MBSI

Artificial Intelligence

Why does MBSI use AI for research?

With advanced computing capabilities AI is needed to understand and solve complex problems. AI can encompass developing technologies that are inherently interdisciplinary and provide key capabilities in virtually every field of science and technology. For the Institute, this research area will support the needs of our key focus areas like:

Climate Science

Health Innovation

We consider computational sciences to incorporate the academic and research disciplines of computer science, information science, artificial intelligence, machine learning, data science, and modeling and simulation. Our research requires state-of-the-art computing resources and human talent. The capabilities of the institute to conduct applied research in the computational sciences will be built up gradually as other areas of research grow at MBSI and in response to their identified requirements

Why is AI essential in today’s world?

The growing field of artificial intelligence (AI) is an important element of the computational sciences department. AI continues to evolve through domains such as machine learning, neural networks, and data science. In a nearly human-like way, modern AI is developing to take on tasks that humans perform, but in a more efficient manner. Once computer algorithms and models capture a human capability, AI can perform it faster and possibly more consistently. As large data sets accumulate, there is a need to learn from and analyze this data. AI offers this capability through machine learning (ML). When provided with large data sets, a machine in the form of computer programs and models can be trained to find solutions or identify trends using data analysis and various algorithms. Data science is another element in processing the massive amount of data, especially concerning climate change. To increase our understanding of the dynamics around climate change issues like sea-level rise and ice sheets, where computers, using data science techniques, can process large amounts of unstructured data. 

Statistics on weather and the environment can be analyzed for trends to base projections of future events. Energy companies could leverage the vast amounts of data they accumulate to create more efficiencies in energy use. ML can take this data and forecast energy generation, helping suppliers better fill gaps with renewable resources while simultaneously reducing waste. AI should improve power efficiency by 15% in the next three to five years according to the Capgemini Research Institute. This efficiency can begin at the industrial level and progress to the household level.

How can AI benefit MBSI?

AI can predict wind patterns up to 36 hours in advance to optimize wind farm operations and output, according to Google’s DeepMind. As we transition to alternative energy technologies to reduce and eliminate our carbon footprint, AI data analysis and modeling will be key to helping us determine when and how we can reach this goal. Similarly, the convergence of computational sciences disciplines can help us improve healthcare. There is a plethora of data available to our healthcare researchers on most widespread disease and health issues, but humans are not necessarily adept at identifying long-term conclusions from the review of short-term data. By applying AI and ML:

By applying ML analysis to data sets will help generate policy and recommendations that are consistent and in the best public interest over the long term.
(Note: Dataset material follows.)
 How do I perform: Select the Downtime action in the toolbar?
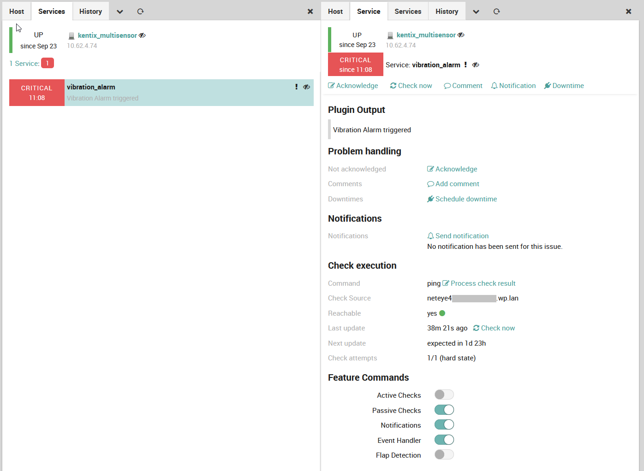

Data science techniques can review and process data on overall health, that aid decision-makers on public policy choices and health advice.

AI will provide innovative options in health care through the study of massive health data sets and longevity analysis.

AI algorithms will be able to extract patterns from the data to help solve health problems and cure diseases.

Research MBSI

Work in computational sciences at the Institute will not necessarily focus on basic research. We seek solutions that can be applied to improve the capabilities of researchers in climate science and health innovation initially, and others as the MBSI research teams grow. The focus will be applied computational research to identify products, techniques, or approaches that will aid other research disciplines as well. Once identified, the solutions will be vetted across the institute with relevant colleagues, then implemented and tested in collaboration with our partners. Applying computational science techniques in areas where there are large data sets or extensive information repositories will be at the core of this department. Climatology, health innovation, and agricultural research will all utilize these computing services. 

Long Term Research Agenda

Aligned Artificial Intelligence:

Build ethical frameworks and safeguards to ensure AI aligns with human values. 

 Develop explainable AI systems that are transparent and trustworthy. 

Research human-machine collaboration models that leverage AI's strengths while respecting human decision-making.

 Explore the potential of AI for consciousness and sentience, ensuring ethical treatment.

Employ AI to accelerate research in all other fields, creating a virtuous cycle of discovery.

Conclusion

The use of predictive analysis, data collection, and advanced data analytics will help in accessing information and reducing manual efforts. AI can also speed up simulations and model-based experiments, allowing researchers to test hypotheses more efficiently. AI can simplify the tasks for researchers and optimize them accordingly.